Show HN: I made a new sensor out of 3D printer filament for my PhD
Overall reception
- Thread is overwhelmingly positive; many call the sensor clever, beautiful, and “what hacking is all about.”
- People appreciate that it uses cheap, accessible materials instead of specialized lab-only processes.
- Several praise the write-up as unusually readable for PhD work.
Clarity and communication
- Early readers say the article initially buried the answer to “what does it do?” (bend localization).
- After the post was updated with a simple “bent rope / squishy cable that knows where it’s bent” explanation, readers report it’s much clearer and more trustworthy.
- Suggestions include: give concrete use cases early, add a short video of the core effect, and avoid rainbow/jet colormaps for accessibility.
Potential applications
- Soft robotics dominates: flapping wings, swimming fins, compliant arms, soft robot “legs” and skins.
- Other ideas: data gloves, robotic proprioception, surgical and medical shape sensing, industrial monitoring, tactile skins using 2D/3D layouts, and golf swing tracking (though practicality there is debated).
- Some imagine long runs along robot arms, with learned mapping from sensor data to end-effector pose.
Relation to existing technologies
- Multiple commenters compare it to time-domain reflectometry / OTDR, distributed acoustic/temperature sensing, fiber Bragg gratings, and early data gloves / Power Glove.

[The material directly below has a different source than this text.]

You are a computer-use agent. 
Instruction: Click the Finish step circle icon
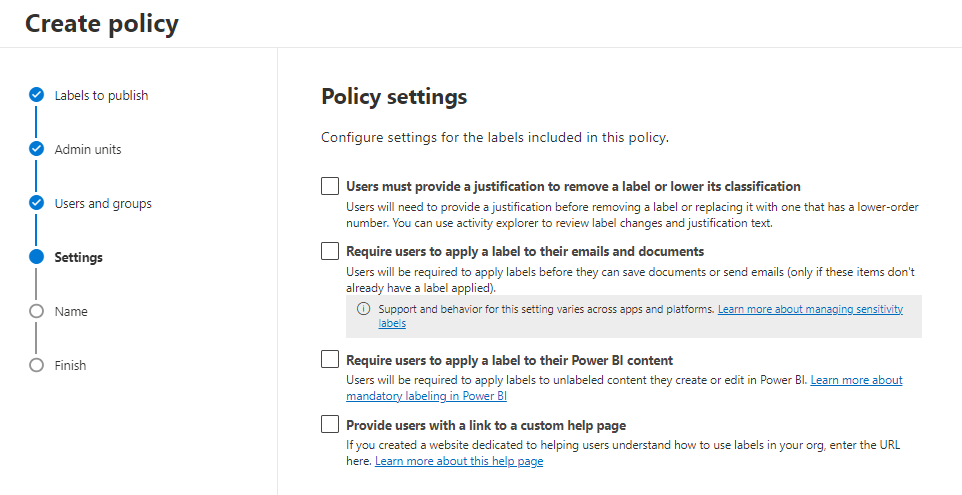click(x=37, y=365)
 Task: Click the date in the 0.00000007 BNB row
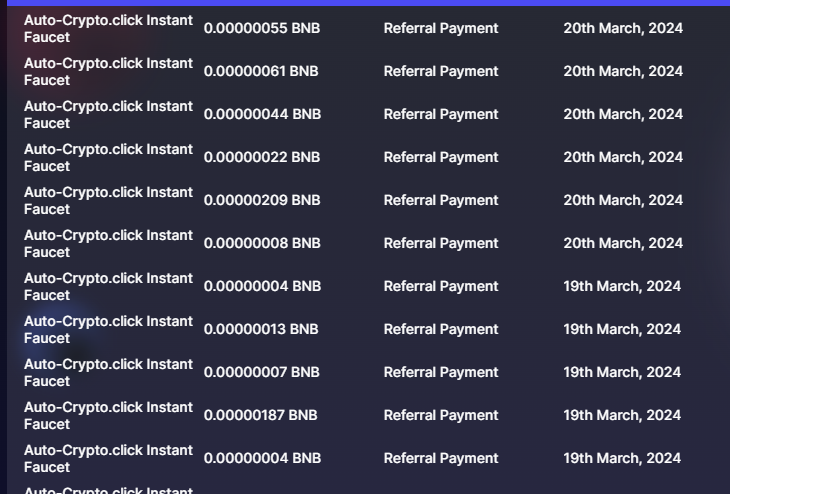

- Consensus: conceptually similar in “shape sensing,” but this design trades high-speed timing and expensive optics for simple, coded air gaps and multiple fibers, optimized for soft, low-cost systems.
- Cost and complexity of FBG-based systems are highlighted as motivation for this simpler approach.
Technical questions and ideas
- Questions about multiple bends and directionality: some worry attenuation will just add; others note that relative attenuation patterns across fibers and Bayesian modeling could disambiguate, up to saturation.
- Ideas: denser gaps to reduce dead zones, multi-lobe (e.g., 3-way) layouts for bend direction, different refractive media in gaps, space-filling curves for 2D/3D tactile sensing.
- Fabrication discussion covers using TPU vs PMMA, why total air gaps outperform scratches or partial cladding removal, and limitations of 3D printing due to optical losses.
- Kalman filtering is currently simple 1D smoothing, mainly chosen for familiarity and potential future sensor fusion.
IP and PhD context
- Commenters encourage commercialization and IP protection; the university is reportedly pursuing this.
- Side discussion analyzes how a 3-year PhD was possible, the role of prior master’s degrees, and structural differences between course-heavy and publication-heavy PhD programs.